I remember the day perfectly, January 19, 2017. My mom and I were out shopping for my senior prom dress. I remember on the drive to the store, my lips and fingers began to tingle and go numb, but I was so excited to go prom dress shopping that I didn't say anything about it.
As we got to the store, I noticed my body getting more stiff by the minute. Sorting through the dresses was getting harder and harder. When I finally found one I liked, I tried it on.
When I pulled the curtain back to show my mom, the look on her face was one I'll never forget. I was red from head to toe.
My mom called our family doctor immediately and he told her I was probably having an allergic reaction to something and gave her a list of medicines to give me that should act on it pretty quickly.
But it didn't.
Luckily, we were about ten minutes from a great ER that saw me very quickly after I arrived.
After about five hours in the emergency room, lots of blood work, and a lot of medicine, the doctors chalked it up to a viral infection that would go away in a few days. They sent me home with some steroids and hope that this was something that wasn't a big deal.
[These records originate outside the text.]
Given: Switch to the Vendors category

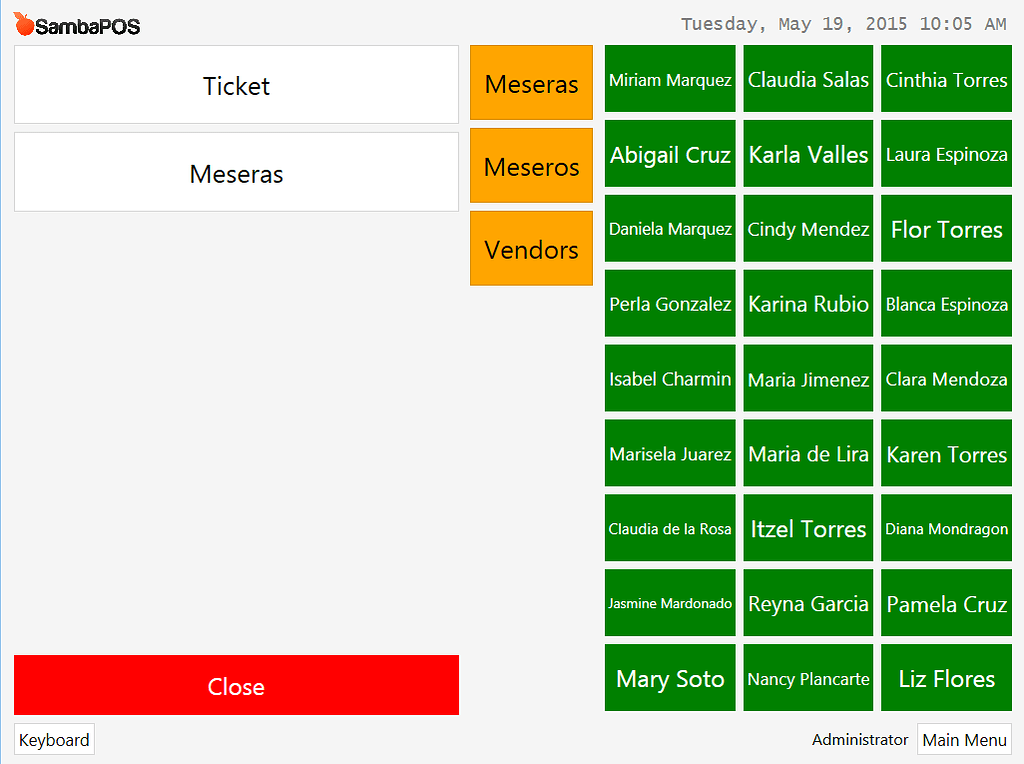Looking at the screenshot, I should point(531,247).
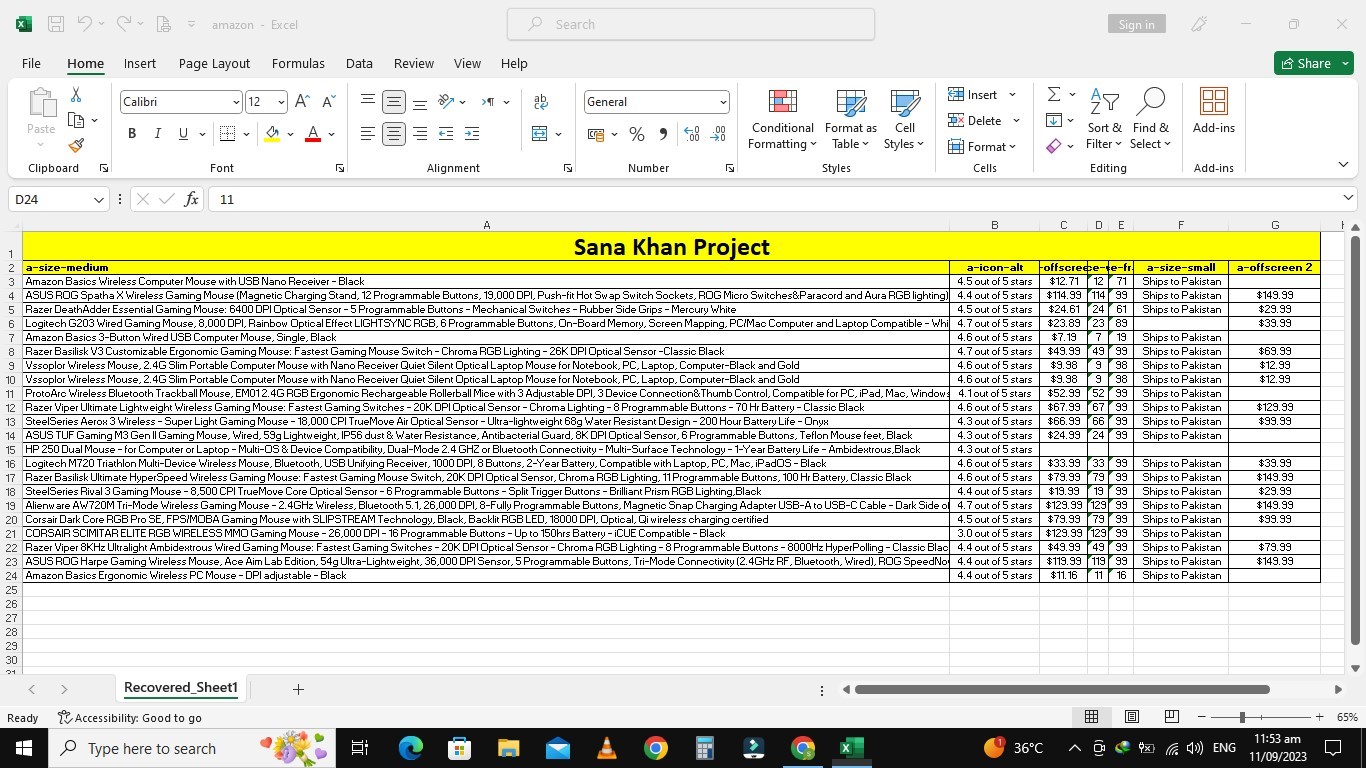Viewport: 1366px width, 768px height.
Task: Click the Merge & Center icon
Action: (x=540, y=134)
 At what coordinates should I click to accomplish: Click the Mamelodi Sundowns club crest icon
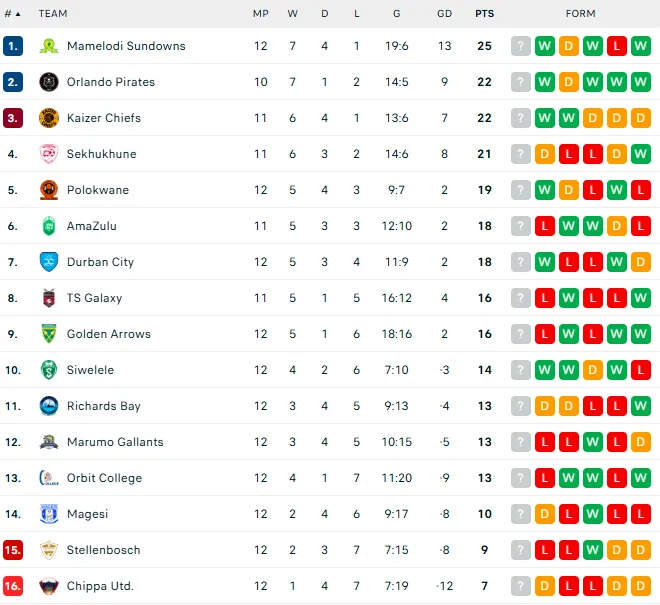coord(49,46)
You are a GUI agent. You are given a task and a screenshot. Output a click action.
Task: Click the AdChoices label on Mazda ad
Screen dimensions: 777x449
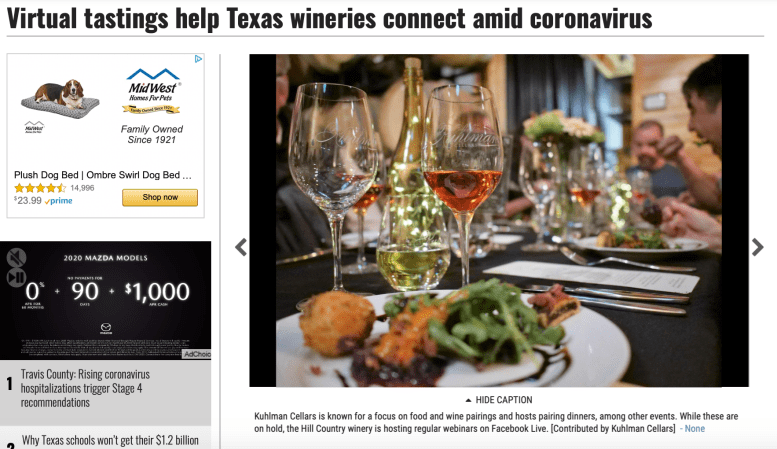point(197,354)
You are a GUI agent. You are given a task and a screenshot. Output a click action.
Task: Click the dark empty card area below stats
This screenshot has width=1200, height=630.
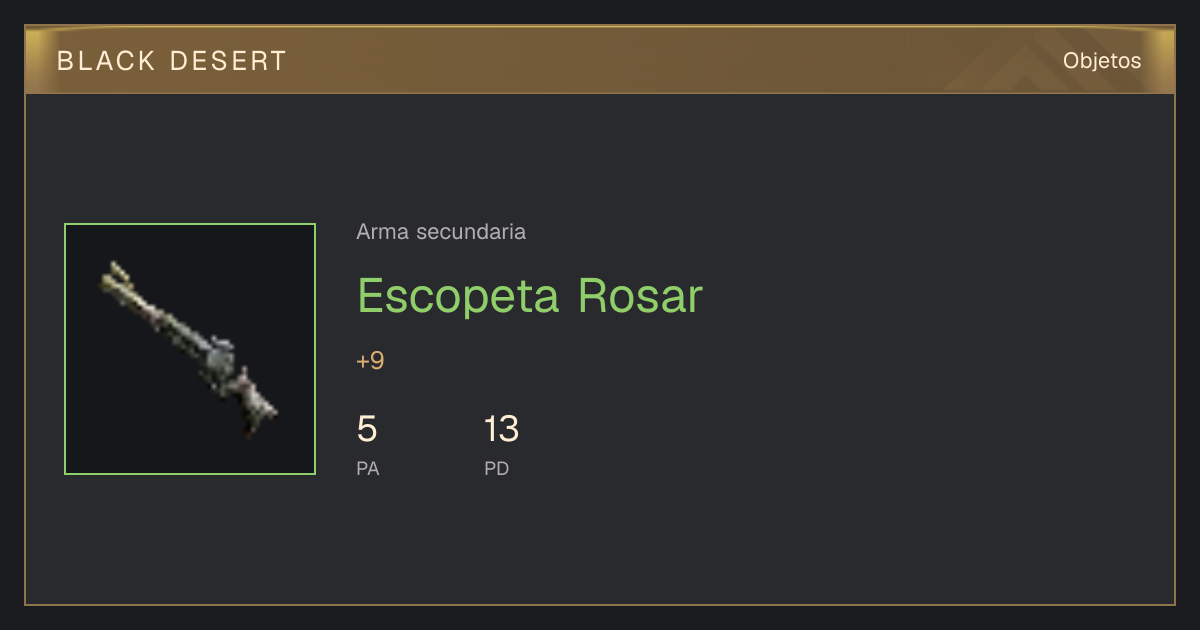[x=600, y=545]
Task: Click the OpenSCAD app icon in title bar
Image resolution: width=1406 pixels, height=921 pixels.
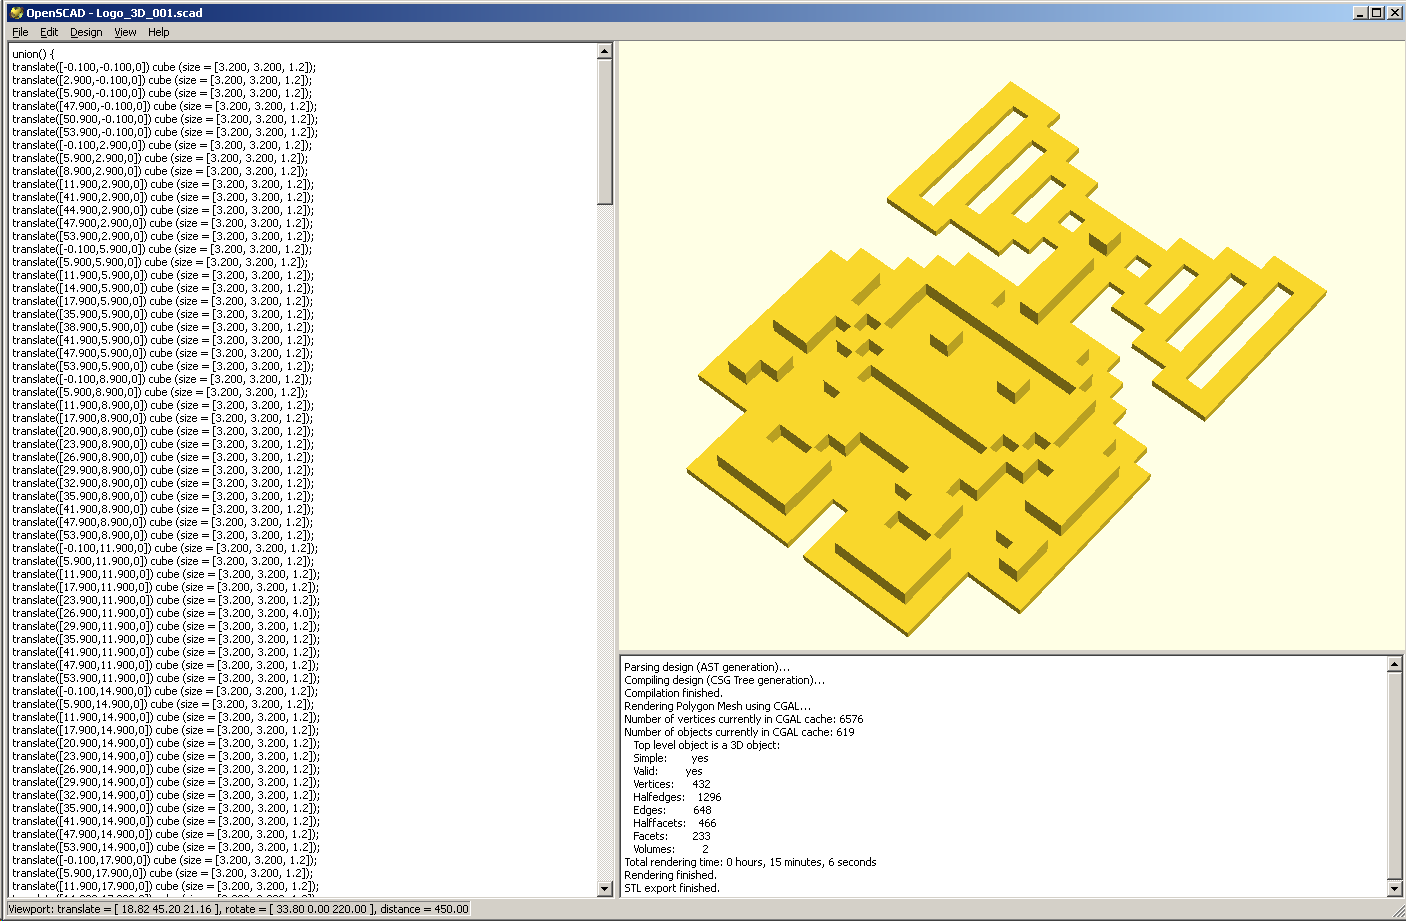Action: tap(15, 13)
I wish they would've been right.
For the next few months, I would have terrible, itchy hives that covered me from head to toe every single day. My joints would get so stiff that I could barely move on my own. I would have fevers up to 104 degrees that had no explanation.
It was the last semester of my senior year of high school and all I wanted was to feel normal.
This would continue for six months. I went to the doctor once every two weeks for around six months. I had a team of five doctors, and nobody could figure out what was wrong with me.
Prom, graduation, senior trip, things normal seniors were getting to do, I couldn't. I was struggling to roll over in the bed by myself.
When June rolled around, things got pretty serious. I couldn't function on my own anymore. My parents had to dress me, help me walk, and even hold a cup up while i got a drink out of it because my body was too weak to do it on my own. Two of my doctors decided to send me in for a CT scan and noticed a lymph node that was abnormally larger than the others.
Cancer.
The one word that nobody wants to hear was music to my ears. "At least I would know what was wrong," I said to everyone that was so distraught by the word.
The doctors sent me to a surgeon to have a biopsy of the lymph node.
No cancer.
The relief was there, but so was the confusion. They were so sure they had found what it was, but here we were back at square one again.
Luckily, I got an appointment with a doctor at Vanderbilt University Medical Center.
I went the following week to Vanderbilt, told the doctor the entire saga of everything that had happened, he looked over my five thousand lab reports, and said,
"I believe this is Still's Disease."
Adult Onset Still's Disease, described by the Mayo Clinic, is a rare autoimmune inflammatory arthritis that features fevers, rashes, and joint pain that is thought to be caused by a viral or bacterial infection.
This doctor ran some tests that my other doctors had not even known about and low and behold, Still's it is.
So he started me on immunosuppressant therapy, which meant I have to give myself a shot in the stomach every day, and a simple thing like sitting beside someone with a runny nose can cause me to catch something way worse.
However, just being able to sit beside someone with a runny nose is a blessing in disguise for someone who couldn't do that for so long.
Although my journey with Still's is far from over, I'm so thankful to have found a doctor that knew what it was and how to treat it. My main goal is to raise awareness for this rare disease. If my other doctors had known about the tests to check for Still's, I might've been diagnosed months earlier than I was.
There are days when it seems like this disease has won. There are days where I am so exhausted from just living because my body can't keep up with a normal pace of life. But Still's Disease does not define me; not now and not ever.